Ad Hong Kong entra in vigore la nuova legge di Sicurezza Nazionale approvata dalla Cina

Ad Hong Kong entra in vigore la nuova legge di Sicurezza Nazionale approvata dalla Cina

Ad Hong Kong entra in vigore la nuova legge di Sicurezza Nazionale approvata dalla Cina


01 luglio 2020, ore 16:31

Nel giorno del 23esimo anniversario dalla fine della sovranità britannica per Hong kong si prospetta una sovranità più violenta e pressante, quella cinese

Anniversario amaro

Hong Kong 23 anni fa festeggiava la fine della sovranità britannica e tornava sotto la sovranità cinese. Nel giorno di questo anniversario entra in vigore la nuova controversa legge sulla sicurezza nazionale, approvata martedì dalla Cina senza alcuna discussione pubblica, con l’obiettivo di dare al governo cinese maggior controllo.
La nuova legge infatti, detta di “Sicurezza Nazionale”, è enormemente più repressiva e liberticida di quella che si era cercato di imporre un anno fa e che aveva scatenato violente proteste, e grazie al nuovo ordinamento è entrata in vigore senza passare dal Parlamento di Hong Kong.
Per i reati come secessione, sovversione contro il governo centrale cinese, terrorismo e collusione con le forze straniere, Pechino potrà tranquillamente e indiscriminatamente arrestare chiunque, con pene che vanno fino ala carcere a vita, in Cina. Inoltre chi verrà arrestato per questi reati verrà estradato e giudicato dai tribunali cinesi, dove la pena di morte è all’ordine del giorno 

Un paese, due sistemi

Hong Kong è una regione amministrativa speciale cinese che nel 1997, quando era colonia britannica, passò sotto il controllo della Cina con un accordo che le garantiva alcune particolari libertà per almeno 50 anni. Da allora i rapporti tra Hong Kong e Cina si sono basati sul cosiddetto principio “un paese, due sistemi”: questo principio da un lato ribadisce l’unità nazionale della Cina, dall’altro riconosce la diversità di Hong Kong, contraddistinta da un proprio ordinamento giuridico, politico e legislativo, e da un diverso sistema economico.
La legge approvata martedì potrebbe però far entrare Hong Kong in una nuova era, hanno detto diversi esperti, nella quale le libertà civili sono strettamente limitate e la lealtà al partito comunista cinese viene prima di qualsiasi altra cosa.
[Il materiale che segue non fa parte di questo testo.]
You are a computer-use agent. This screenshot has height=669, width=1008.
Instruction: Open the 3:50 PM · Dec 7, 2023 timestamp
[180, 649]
Intanto in migliaia sono scesi in piazza per protestare, e oltre 300 persone sono già state arrestate.

Le razioni internazionali

Gli Usa hanno deciso lo stop all’export di materiale di difesa a Hong Kong perché “Non si può correre il rischio che materiali sensibili finiscano nelle mani dei militari cinesi, il cui obiettivo principale è difendere la dittatura del Partito comunista con qualsiasi mezzo” . Il Giappone si è limitato a una generica osservazione di principio, affermando che “Il principio ‘un Paese, due sistemi’ è molto importante per Tokyo”. L’Europa, per bocca del presidente del Consiglio Europeo Charles Michel, ha detto di “deplorare questa decisione: la nuova legge rischia di minare seriamente l’elevato grado di autonomia di Hong Kong e di avere effetti negativi sull’indipendenza della magistratura e sullo Stato di diritto”. Un po’ più incisiva la presidente Ursula von der Layen: “La nuova legislazione non è conforme alla legge fondamentale di Hong Kong e neanche con gli impegni presi dalla Cina a livello internazionale. Per noi è una questione molto critica e siamo seriamente preoccupati”.